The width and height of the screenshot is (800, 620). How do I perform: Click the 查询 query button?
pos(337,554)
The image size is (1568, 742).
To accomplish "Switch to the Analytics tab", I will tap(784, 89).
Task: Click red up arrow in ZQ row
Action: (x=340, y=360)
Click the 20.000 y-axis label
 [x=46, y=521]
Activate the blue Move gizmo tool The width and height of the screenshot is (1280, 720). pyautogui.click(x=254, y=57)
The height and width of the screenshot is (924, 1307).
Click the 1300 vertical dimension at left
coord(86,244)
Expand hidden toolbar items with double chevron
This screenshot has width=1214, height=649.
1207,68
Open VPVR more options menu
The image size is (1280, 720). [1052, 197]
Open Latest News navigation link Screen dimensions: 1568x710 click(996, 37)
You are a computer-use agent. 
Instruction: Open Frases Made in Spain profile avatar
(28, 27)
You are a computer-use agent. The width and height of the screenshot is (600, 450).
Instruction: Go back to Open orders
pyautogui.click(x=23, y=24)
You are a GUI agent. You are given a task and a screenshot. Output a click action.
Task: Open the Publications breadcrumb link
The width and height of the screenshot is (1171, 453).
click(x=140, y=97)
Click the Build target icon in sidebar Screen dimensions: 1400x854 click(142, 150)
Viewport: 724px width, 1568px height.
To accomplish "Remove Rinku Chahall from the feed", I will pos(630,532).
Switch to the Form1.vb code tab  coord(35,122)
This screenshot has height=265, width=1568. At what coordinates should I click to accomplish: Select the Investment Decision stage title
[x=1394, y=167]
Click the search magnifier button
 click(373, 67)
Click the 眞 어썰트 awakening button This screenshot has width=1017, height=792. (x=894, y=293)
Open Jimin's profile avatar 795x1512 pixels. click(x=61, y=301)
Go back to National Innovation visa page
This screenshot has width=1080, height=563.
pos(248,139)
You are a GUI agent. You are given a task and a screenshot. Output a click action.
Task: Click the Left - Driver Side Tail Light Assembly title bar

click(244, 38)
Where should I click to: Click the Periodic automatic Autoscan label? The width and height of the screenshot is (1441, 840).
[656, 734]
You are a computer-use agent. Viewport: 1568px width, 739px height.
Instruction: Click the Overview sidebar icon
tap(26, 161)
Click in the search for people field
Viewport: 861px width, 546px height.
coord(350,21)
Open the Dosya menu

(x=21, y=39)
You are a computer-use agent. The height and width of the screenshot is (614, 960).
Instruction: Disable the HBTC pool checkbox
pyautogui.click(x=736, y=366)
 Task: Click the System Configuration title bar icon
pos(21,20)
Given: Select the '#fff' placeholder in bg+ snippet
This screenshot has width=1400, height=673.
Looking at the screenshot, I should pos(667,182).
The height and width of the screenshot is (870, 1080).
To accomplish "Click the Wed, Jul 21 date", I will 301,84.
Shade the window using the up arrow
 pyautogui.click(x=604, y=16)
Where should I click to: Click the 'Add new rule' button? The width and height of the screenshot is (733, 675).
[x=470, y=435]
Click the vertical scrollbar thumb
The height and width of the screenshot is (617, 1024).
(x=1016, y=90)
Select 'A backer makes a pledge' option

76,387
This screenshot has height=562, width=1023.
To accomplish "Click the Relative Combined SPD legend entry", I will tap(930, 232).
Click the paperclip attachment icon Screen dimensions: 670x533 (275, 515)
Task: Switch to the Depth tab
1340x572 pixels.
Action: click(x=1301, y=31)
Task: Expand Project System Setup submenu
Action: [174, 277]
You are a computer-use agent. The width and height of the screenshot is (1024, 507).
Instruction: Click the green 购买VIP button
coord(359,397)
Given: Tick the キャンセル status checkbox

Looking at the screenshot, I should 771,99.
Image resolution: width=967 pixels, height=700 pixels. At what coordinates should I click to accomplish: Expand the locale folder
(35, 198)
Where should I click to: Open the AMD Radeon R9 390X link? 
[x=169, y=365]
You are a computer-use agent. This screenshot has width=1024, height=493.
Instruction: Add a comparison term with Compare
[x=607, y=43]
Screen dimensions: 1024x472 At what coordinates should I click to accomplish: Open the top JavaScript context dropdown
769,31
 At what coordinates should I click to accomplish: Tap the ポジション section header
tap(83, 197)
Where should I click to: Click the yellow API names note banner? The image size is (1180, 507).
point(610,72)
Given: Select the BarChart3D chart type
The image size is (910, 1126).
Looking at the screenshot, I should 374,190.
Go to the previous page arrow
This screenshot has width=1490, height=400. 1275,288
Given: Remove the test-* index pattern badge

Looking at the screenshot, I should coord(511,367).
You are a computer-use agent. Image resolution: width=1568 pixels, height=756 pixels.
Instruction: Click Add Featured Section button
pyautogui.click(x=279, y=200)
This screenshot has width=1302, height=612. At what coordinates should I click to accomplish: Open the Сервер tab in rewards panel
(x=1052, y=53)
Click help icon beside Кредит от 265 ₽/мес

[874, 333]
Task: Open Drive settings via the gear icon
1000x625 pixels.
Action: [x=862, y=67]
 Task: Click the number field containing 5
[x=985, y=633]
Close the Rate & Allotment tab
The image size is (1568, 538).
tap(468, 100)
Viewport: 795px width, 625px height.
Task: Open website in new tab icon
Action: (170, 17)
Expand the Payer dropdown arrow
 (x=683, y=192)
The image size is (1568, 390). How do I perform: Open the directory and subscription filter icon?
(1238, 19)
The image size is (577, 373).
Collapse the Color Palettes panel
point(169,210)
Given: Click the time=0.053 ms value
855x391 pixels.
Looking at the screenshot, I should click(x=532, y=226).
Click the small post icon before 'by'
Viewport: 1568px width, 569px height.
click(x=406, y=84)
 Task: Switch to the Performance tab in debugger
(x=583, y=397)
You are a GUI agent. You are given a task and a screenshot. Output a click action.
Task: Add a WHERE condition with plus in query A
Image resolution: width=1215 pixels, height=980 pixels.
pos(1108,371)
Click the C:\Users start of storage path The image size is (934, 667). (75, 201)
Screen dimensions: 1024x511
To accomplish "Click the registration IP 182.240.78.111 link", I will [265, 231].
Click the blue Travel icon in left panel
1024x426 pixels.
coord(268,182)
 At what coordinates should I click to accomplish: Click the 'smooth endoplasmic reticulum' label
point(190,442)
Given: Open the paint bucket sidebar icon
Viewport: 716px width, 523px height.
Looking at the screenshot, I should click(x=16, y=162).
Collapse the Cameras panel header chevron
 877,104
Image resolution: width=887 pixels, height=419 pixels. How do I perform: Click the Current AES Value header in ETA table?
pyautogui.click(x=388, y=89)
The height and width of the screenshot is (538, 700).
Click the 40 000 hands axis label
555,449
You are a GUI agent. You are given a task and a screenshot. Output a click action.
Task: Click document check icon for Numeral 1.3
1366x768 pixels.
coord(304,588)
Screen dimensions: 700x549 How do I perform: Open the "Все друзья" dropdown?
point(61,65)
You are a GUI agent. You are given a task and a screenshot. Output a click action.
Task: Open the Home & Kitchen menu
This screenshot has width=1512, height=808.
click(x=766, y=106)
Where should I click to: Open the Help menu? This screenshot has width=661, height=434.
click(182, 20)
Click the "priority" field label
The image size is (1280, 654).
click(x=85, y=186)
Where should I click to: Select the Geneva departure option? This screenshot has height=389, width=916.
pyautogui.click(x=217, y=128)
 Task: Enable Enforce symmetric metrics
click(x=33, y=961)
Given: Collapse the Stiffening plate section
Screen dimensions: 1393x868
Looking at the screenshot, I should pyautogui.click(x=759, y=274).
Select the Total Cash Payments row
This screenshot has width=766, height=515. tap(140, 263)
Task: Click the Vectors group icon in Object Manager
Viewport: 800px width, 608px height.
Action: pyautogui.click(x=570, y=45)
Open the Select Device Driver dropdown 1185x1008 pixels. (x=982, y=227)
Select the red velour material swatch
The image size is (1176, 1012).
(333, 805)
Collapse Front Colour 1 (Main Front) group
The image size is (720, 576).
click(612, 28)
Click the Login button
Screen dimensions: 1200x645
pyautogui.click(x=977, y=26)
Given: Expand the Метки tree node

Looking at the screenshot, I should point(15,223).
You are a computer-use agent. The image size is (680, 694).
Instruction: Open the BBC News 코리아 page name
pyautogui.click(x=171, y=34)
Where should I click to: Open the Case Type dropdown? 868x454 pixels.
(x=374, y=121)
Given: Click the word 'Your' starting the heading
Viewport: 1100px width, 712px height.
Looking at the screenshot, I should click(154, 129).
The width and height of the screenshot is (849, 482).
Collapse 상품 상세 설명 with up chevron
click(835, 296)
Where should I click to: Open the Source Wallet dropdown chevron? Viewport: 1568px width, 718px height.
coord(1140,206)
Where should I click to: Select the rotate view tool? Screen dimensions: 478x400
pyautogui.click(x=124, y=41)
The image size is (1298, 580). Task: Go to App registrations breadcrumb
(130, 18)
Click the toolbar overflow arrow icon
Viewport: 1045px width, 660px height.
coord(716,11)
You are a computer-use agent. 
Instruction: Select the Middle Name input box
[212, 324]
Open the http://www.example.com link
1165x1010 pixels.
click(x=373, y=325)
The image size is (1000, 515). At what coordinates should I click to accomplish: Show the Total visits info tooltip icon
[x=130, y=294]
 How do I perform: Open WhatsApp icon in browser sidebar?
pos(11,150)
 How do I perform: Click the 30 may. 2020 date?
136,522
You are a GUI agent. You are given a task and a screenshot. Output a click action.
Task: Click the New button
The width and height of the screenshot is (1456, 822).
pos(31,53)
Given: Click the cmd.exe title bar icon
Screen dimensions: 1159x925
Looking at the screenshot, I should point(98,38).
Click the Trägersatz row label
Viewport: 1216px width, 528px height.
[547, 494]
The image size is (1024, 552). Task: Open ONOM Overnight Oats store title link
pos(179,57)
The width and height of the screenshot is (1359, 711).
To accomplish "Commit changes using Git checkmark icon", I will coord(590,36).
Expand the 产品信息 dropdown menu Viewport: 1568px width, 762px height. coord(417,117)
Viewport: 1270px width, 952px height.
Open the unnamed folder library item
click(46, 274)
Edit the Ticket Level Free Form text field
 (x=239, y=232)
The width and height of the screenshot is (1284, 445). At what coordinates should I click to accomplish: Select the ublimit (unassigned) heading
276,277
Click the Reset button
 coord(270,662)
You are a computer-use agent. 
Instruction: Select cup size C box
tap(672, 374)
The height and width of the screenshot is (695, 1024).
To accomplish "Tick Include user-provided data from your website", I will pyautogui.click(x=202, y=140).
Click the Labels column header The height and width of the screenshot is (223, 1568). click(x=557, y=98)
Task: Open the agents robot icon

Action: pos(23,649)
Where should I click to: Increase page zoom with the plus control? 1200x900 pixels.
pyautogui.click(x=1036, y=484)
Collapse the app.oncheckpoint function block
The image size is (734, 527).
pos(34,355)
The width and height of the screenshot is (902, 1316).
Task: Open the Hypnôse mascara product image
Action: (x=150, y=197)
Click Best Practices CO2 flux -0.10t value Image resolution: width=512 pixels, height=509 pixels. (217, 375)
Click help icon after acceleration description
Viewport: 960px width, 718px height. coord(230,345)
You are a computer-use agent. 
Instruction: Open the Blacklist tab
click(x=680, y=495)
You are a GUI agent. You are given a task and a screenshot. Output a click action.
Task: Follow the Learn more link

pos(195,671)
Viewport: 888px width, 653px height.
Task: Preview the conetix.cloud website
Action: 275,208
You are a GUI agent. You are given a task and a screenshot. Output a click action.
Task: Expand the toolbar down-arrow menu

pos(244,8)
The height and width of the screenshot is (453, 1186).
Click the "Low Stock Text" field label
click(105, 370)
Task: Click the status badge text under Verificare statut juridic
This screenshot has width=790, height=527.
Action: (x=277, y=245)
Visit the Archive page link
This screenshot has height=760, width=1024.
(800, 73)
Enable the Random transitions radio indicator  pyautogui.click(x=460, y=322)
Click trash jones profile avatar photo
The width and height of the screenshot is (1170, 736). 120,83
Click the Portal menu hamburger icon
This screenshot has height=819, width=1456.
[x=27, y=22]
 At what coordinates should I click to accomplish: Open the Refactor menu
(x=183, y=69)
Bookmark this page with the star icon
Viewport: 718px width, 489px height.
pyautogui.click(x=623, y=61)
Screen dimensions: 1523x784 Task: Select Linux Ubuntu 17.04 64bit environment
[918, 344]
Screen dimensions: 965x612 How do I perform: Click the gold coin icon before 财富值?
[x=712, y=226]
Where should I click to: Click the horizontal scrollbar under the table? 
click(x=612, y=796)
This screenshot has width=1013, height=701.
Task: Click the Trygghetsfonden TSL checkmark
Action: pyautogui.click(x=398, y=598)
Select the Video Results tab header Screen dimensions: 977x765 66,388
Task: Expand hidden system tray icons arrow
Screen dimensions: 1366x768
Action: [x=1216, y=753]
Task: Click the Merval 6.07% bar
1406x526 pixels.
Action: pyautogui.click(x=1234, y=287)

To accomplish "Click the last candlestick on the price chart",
*****
#### [Assignment]
Out of the data above, set down the lines from the one with "Where should I click to: Open the Source" to the one with "The width and height of the screenshot is (1359, 711).", both included, exactly as written and with no additions.

#### [Exercise answer]
Where should I click to: Open the Source Wallet dropdown chevron? Viewport: 1568px width, 718px height.
coord(1140,206)
Where should I click to: Select the rotate view tool? Screen dimensions: 478x400
pyautogui.click(x=124, y=41)
The image size is (1298, 580). Task: Go to App registrations breadcrumb
(130, 18)
Click the toolbar overflow arrow icon
Viewport: 1045px width, 660px height.
coord(716,11)
You are a computer-use agent. 
Instruction: Select the Middle Name input box
[212, 324]
Open the http://www.example.com link
1165x1010 pixels.
click(x=373, y=325)
The image size is (1000, 515). At what coordinates should I click to accomplish: Show the Total visits info tooltip icon
[x=130, y=294]
 How do I perform: Open WhatsApp icon in browser sidebar?
pos(11,150)
 How do I perform: Click the 30 may. 2020 date?
136,522
You are a GUI agent. You are given a task and a screenshot. Output a click action.
Task: Click the New button
The width and height of the screenshot is (1456, 822).
pos(31,53)
Given: Click the cmd.exe title bar icon
Screen dimensions: 1159x925
Looking at the screenshot, I should point(98,38).
Click the Trägersatz row label
Viewport: 1216px width, 528px height.
[547, 494]
The image size is (1024, 552). Task: Open ONOM Overnight Oats store title link
pos(179,57)
The width and height of the screenshot is (1359, 711).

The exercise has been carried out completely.